- **What to work on**: Looking at the listing, state how many of its lines contain the string "click". Write only the number.

- **Dataset records**:
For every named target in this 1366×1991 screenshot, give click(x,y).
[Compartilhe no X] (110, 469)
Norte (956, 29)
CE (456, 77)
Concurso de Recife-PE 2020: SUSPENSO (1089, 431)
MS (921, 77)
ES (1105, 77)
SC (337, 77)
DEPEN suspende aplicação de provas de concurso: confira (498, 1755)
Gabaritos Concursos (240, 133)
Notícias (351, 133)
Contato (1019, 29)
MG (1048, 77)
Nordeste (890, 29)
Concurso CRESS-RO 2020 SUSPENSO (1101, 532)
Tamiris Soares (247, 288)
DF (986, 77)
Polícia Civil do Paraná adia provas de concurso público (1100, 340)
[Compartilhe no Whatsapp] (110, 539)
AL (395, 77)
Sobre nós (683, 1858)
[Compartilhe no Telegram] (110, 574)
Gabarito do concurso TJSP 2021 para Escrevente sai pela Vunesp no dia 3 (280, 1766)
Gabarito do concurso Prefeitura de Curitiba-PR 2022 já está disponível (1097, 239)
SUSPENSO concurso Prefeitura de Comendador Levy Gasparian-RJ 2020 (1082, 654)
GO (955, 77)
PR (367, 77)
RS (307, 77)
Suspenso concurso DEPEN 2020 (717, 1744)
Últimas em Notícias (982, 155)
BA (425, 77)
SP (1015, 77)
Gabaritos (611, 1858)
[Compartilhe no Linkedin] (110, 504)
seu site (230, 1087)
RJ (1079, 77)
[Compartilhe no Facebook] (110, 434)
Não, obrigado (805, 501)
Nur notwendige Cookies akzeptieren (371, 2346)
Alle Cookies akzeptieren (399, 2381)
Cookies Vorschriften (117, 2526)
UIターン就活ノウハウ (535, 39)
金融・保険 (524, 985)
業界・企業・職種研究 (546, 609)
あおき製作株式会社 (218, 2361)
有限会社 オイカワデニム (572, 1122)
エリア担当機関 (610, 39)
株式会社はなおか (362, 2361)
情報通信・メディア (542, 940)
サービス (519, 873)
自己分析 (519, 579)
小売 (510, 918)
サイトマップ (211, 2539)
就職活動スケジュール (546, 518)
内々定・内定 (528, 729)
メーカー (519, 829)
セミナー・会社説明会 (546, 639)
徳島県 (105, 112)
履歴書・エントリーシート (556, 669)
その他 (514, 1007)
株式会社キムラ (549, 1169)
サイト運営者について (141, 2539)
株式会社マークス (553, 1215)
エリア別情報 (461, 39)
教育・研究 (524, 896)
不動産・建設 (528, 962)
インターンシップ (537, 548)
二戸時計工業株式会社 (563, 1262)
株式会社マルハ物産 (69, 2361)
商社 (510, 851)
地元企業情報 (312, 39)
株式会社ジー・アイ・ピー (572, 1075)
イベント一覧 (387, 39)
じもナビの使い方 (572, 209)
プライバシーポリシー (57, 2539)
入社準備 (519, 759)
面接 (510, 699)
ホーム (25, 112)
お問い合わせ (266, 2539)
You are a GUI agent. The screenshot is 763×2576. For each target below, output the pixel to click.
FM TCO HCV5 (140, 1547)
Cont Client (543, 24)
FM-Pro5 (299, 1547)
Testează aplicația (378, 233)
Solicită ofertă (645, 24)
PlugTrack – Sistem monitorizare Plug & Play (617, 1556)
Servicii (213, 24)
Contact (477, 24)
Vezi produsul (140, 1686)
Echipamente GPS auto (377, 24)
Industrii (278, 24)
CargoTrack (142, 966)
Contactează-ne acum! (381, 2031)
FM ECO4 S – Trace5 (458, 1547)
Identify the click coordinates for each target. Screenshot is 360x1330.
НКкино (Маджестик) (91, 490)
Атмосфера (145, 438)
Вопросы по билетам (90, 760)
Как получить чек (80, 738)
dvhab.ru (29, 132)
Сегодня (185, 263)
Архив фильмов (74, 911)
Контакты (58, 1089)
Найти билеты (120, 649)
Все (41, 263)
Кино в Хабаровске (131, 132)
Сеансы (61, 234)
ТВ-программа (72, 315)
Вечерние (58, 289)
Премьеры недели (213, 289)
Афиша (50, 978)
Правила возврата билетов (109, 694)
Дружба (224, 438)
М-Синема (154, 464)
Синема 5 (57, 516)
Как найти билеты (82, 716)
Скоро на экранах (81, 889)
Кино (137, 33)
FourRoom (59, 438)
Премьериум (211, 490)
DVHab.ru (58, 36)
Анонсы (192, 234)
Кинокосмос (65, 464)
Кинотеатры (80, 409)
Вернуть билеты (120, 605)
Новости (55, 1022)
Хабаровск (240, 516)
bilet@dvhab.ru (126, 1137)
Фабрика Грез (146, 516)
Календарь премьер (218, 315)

- **The answer**: 3